A onda de contestação é considerada a maior que a ilha do Oceano Índico viveu nos últimos anos e representa o mais sério desafio à liderança de Rajoelina desde a sua reeleição em 2023. A repressão violenta das manifestações resultou, segundo um balanço da ONU datado de 29 de setembro, em pelo menos 22 mortos e cerca de 100 feridos. O Presidente contestou estes números, afirmando que apenas 12 pessoas perderam a vida, todas elas envolvidas em saques e atos de vandalismo.
No entanto, o Alto Comissário das Nações Unidas para os Direitos Humanos, Volker Türk, responsabilizou as forças de segurança por parte das mortes, sublinhando que entre as vítimas se contam manifestantes e civis atingidos durante a repressão. Em comunicado, apelou às autoridades malgaxes para cessarem o uso desproporcionado da força. Também o secretário-geral da ONU, António Guterres, exigiu o respeito pelos direitos humanos durante os protestos.

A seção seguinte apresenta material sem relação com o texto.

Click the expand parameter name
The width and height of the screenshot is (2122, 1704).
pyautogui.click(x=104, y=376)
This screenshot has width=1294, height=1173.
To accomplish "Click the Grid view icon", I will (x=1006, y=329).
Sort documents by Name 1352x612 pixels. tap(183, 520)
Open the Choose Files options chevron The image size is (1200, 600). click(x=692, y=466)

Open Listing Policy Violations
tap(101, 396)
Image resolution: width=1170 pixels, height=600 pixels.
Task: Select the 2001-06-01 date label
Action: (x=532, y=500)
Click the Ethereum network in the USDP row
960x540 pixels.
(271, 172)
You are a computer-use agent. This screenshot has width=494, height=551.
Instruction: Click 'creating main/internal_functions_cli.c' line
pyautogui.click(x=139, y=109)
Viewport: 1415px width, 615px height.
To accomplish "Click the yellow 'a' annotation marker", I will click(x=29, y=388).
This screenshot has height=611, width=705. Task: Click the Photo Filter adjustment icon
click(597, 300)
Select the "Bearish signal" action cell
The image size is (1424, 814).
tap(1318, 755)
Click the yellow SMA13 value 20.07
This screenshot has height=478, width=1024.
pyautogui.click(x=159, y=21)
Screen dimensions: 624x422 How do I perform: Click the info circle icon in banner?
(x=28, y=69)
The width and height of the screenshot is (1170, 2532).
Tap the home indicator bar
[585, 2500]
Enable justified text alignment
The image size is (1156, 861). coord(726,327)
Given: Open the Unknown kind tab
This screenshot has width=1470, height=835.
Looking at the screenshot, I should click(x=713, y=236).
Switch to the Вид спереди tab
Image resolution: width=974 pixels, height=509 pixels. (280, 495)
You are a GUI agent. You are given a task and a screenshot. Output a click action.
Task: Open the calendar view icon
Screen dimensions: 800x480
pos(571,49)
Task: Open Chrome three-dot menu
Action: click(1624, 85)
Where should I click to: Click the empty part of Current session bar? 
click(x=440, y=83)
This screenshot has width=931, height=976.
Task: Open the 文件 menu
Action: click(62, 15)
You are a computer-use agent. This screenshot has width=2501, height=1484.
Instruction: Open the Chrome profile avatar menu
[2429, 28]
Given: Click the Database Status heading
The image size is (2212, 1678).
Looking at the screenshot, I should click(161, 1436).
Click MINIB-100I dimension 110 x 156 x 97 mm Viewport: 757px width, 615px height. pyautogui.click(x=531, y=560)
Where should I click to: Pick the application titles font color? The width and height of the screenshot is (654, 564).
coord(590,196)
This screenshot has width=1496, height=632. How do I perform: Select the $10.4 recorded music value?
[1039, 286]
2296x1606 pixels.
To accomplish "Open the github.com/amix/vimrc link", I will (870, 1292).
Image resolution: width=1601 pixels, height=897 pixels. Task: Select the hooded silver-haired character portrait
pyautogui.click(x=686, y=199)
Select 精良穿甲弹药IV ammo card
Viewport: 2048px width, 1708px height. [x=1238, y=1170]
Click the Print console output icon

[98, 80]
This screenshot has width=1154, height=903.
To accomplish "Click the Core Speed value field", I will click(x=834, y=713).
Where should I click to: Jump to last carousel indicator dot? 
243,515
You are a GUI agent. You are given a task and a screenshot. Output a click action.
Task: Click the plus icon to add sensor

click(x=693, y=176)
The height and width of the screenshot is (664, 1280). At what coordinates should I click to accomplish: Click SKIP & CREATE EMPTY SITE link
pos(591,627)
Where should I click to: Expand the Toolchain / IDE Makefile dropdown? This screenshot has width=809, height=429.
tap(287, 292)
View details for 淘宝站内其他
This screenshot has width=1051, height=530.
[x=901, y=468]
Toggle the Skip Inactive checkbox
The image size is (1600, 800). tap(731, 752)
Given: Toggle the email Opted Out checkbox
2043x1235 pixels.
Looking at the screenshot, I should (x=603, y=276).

Apesar das riquezas naturais de Madagáscar, o país continua a figurar entre os mais pobres do mundo, com cerca de 75% da população a viver abaixo do limiar da pobreza, segundo dados do Banco Mundial de 2022.
A ausência de Rajoelina e o silêncio das autoridades francesas perante as perguntas da imprensa internacional geram agora especulações sobre o futuro político do país e o eventual reconhecimento internacional de uma nova liderança, caso o golpe militar se concretize.